- Exercise task 1
Return the portion of the passage about Trevor Noah from "One of the comedy" up to and including "that shaped him.", copied word for word.

- Reading passage
-*-*-

One of the comedy world’s brightest new voices, Trevor Noah is a light-footed but sharp-minded observer of the absurdities of politics, race and identity, sharing jokes and insights drawn from the wealth of experience acquired in his relatively young life. As host of the US hit show The Daily Show with Trevor Noah, he provides viewers around the globe with their nightly dose of biting satire, but here Noah turns his focus inward, giving readers a deeply personal, heartfelt and humorous look at the world that shaped him.
Noah was born a crime, son of a white Swiss father and a black Xhosa mother, at a time when such a union was punishable by five years in prison. Living proof of his parents’ indiscretion, Trevor was kept mostly indoors for the first years of his life, bound by the extreme and often absurd measures his mother took to hide him from a government that could, at any moment, take him away.

-*-*-

- Listed records

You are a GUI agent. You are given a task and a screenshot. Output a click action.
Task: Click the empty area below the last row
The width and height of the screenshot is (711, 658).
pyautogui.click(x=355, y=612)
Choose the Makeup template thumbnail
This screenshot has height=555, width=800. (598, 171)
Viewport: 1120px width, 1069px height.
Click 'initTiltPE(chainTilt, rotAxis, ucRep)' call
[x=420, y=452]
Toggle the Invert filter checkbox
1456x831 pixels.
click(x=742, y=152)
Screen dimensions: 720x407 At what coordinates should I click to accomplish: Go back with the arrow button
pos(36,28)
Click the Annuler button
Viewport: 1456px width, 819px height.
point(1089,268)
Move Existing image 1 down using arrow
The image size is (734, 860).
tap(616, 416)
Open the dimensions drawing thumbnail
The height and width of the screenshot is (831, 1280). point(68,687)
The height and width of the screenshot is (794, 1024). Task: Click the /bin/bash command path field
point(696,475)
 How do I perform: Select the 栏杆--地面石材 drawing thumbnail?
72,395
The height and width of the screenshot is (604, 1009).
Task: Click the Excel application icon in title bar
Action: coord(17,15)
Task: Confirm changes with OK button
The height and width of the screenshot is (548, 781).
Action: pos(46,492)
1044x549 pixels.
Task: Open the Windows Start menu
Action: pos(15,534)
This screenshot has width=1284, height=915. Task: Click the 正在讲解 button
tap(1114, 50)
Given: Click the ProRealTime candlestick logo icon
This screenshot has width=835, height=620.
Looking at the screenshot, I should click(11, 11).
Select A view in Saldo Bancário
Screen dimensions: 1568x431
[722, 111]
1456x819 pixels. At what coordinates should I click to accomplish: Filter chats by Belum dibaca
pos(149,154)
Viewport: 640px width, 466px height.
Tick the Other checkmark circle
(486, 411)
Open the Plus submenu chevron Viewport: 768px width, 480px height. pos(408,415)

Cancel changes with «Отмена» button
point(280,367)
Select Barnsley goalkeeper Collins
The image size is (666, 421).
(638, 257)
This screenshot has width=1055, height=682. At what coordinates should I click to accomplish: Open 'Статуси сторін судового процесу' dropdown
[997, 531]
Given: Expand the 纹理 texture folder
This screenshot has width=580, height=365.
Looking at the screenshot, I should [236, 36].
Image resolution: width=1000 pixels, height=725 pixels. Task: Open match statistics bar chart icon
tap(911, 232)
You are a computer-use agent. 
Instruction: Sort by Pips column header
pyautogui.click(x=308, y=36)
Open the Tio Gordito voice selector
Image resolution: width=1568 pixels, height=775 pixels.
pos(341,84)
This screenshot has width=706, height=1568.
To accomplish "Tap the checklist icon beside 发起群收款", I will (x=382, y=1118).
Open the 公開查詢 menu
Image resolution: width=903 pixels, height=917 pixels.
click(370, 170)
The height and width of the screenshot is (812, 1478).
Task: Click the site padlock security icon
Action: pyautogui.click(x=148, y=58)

-*-*-

- Exercise task 2
Rewrite the entries as a numbered list, starting at the line with "Select Barnsley goalkeeper Collins" and running through the final line of the entries, both included. Omit any blank lines.

- Full answer 1
One of the comedy world’s brightest new voices, Trevor Noah is a light-footed but sharp-minded observer of the absurdities of politics, race and identity, sharing jokes and insights drawn from the wealth of experience acquired in his relatively young life. As host of the US hit show The Daily Show with Trevor Noah, he provides viewers around the globe with their nightly dose of biting satire, but here Noah turns his focus inward, giving readers a deeply personal, heartfelt and humorous look at the world that shaped him.

- Full answer 2
1. Select Barnsley goalkeeper Collins
2. The image size is (666, 421).
3. (638, 257)
4. This screenshot has width=1055, height=682. At what coordinates should I click to accomplish: Open 'Статуси сторін судового процесу' dropdown
5. [997, 531]
6. Given: Expand the 纹理 texture folder
7. This screenshot has width=580, height=365.
8. Looking at the screenshot, I should [236, 36].
9. Image resolution: width=1000 pixels, height=725 pixels. Task: Open match statistics bar chart icon
10. tap(911, 232)
11. You are a computer-use agent. 
12. Instruction: Sort by Pips column header
13. pyautogui.click(x=308, y=36)
14. Open the Tio Gordito voice selector
15. Image resolution: width=1568 pixels, height=775 pixels.
16. pos(341,84)
17. This screenshot has width=706, height=1568.
18. To accomplish "Tap the checklist icon beside 发起群收款", I will (x=382, y=1118).
19. Open the 公開查詢 menu
20. Image resolution: width=903 pixels, height=917 pixels.
21. click(370, 170)
22. The height and width of the screenshot is (812, 1478).
23. Task: Click the site padlock security icon
24. Action: pyautogui.click(x=148, y=58)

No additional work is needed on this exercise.